### [INPUT]
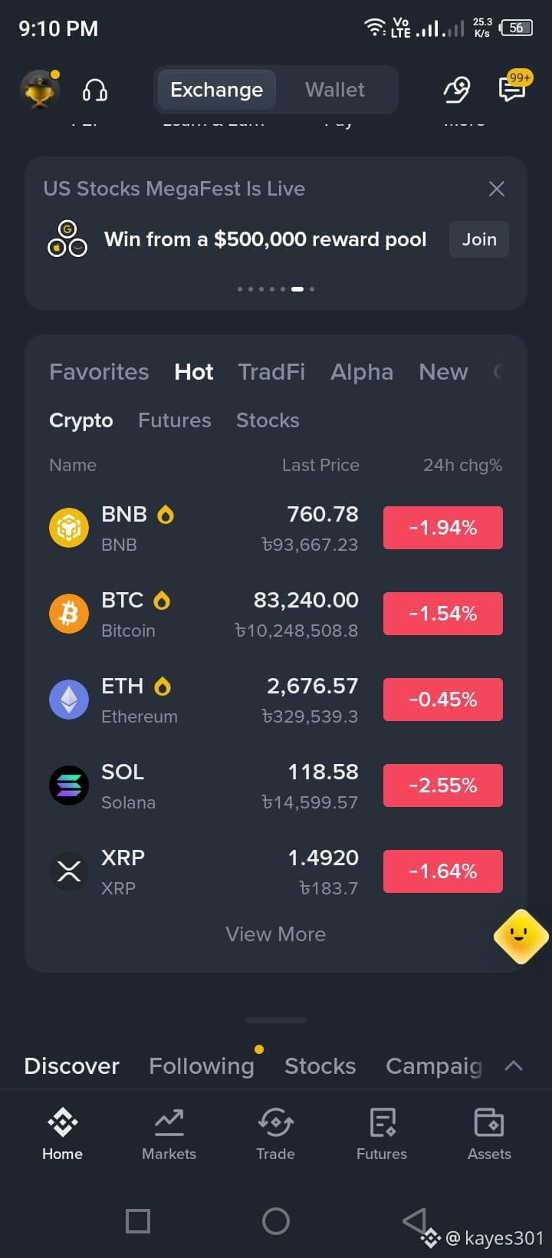Open the BTC Bitcoin row
Screen dimensions: 552x1258
276,614
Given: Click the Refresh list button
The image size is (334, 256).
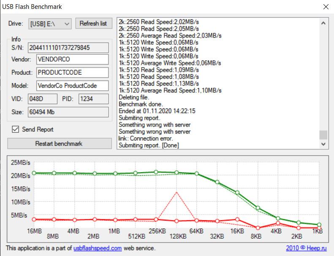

### [REQUIRED ACTION]
All lines from the one containing "Given: Click the Refresh list button" through the end of the entries, both ends included, should be written out exactly, with no pictures.

### [ANSWER FOR THIS EXERCISE]
Given: Click the Refresh list button
The image size is (334, 256).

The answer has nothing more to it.